[START OF Data supplied]

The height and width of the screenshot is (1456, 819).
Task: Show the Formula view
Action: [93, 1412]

[END OF Data supplied]
[START OF Data supplied]

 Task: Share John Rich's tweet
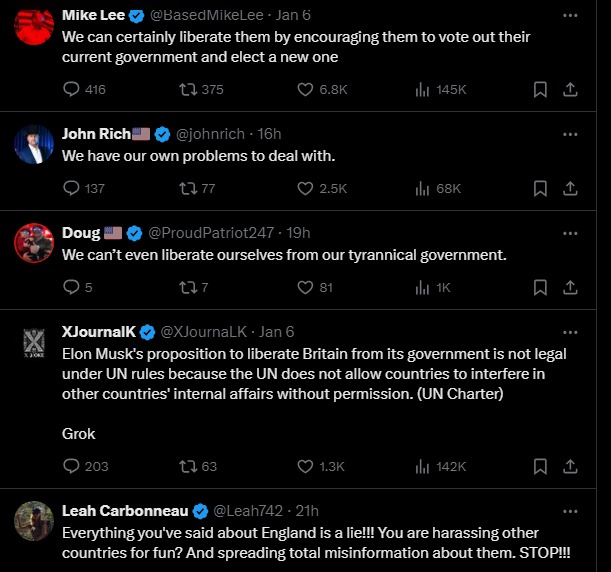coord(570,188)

[END OF Data supplied]

Aim
Recast the data as a numbered list, starting with the line containing "The height and" and continuing through the line containing "Action: [93, 1412]", leaving out any blank lines.

Finished task
1. The height and width of the screenshot is (1456, 819).
2. Task: Show the Formula view
3. Action: [93, 1412]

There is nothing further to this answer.